Some cuts were made into the adobe walls for wiring and the adobe was patched, but it wasn’t always easy making the needed comfort changes with the adobe structure.

“We have a wall-mounted sink in the bathroom,” Grede said. “We had to drill through and put steel plates on both sides of the wall to hang that. You can’t just drill or hang on adobe. Those kinds of things you really have to think about and structure appropriately.”

While some of the adobe walls had absorbed the paint that covered them, there are still some areas of the home where the natural adobe is exposed and the history is on display.

As much as possible, Grede and Bailey saved original building materials and reused them. Much of the woodwork in the house – primarily floors, ceilings and door frames – is the original redwood, which Grede said was the wood of choice at the time because of its availability and cost.

A big comfort move was building a new kitchen and bathroom in the main structure, which allowed them to remove the kitchen and bath that had been built on the porch. The main house is now 1,650 square feet.

“That was a lifestyle change. Now we have comfort,” Grede said. “We have heating and cooling. We have electricity.”

That move allowed the eventual restoration of the wrap-around porch that starts at the front entry way on the north end of the home and stretches around the west side to the sleeping porch at the south end. That began in 2000, about 10 years after the completion of the kitchen and bath remodel. The 10-year gap allowed Grede and Bailey to enjoy what they had done, regroup and plan ahead for more restoration.

“If you’re going to live in a house during restoration, you really have to be prepared to do that,” Grede said. “It’s very tough to be in the midst of all this dust all the time. It takes a while to say, ‘I’m really comfortable. Now we’re going to go outside of our comfort and live in a construction zone again.’ ”

When the work began again, Grede and Bailey restored the wraparound porch, remodeled the second barn into a bed & breakfast that they rent and sometime use as a guest house. They also remodeled the sleeping porch and restored a water well house that was on the property.

In the style of many adobe houses – in particular barrio houses – of the era, the entire home, including the guest house, sits flush to the street on the east side. That means there is a lot of yard to the west on the one-third acre lot. Grede and Bailey built what they call a “grotto” to serve as a storage room on the southwest section of the lot using some of the existing building materials. They also built an L-shaped wall just off the wraparound porch to give them a courtyard feel with a fountain.
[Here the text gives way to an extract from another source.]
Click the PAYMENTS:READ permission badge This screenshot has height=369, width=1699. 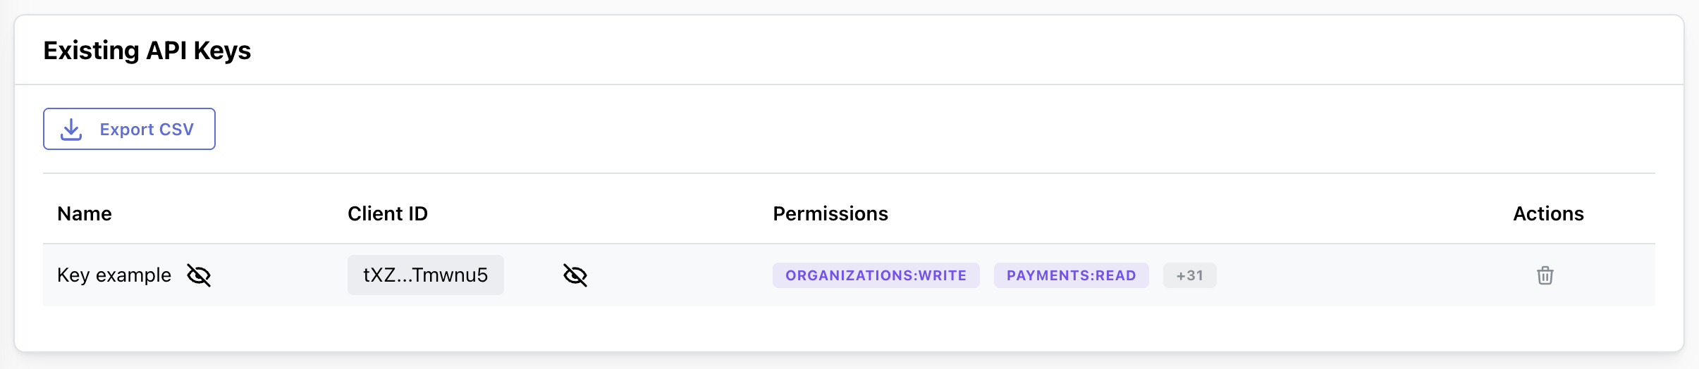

With the exception of a small detail in the kitchen, Grede and Bailey consider their work on the house done. And they now enjoy the comfort and ambience they’ve built in a house that is well over a century old.

“Not everybody saw what we saw,” Grede said. “Some people thought we were living in a slum, but we always saw the beauty of the spaces. When we started restoring it, everybody could see what it would look like.

“We consider it mostly finished. We put a lot of thought into it all the way along. And we’re comfortable.”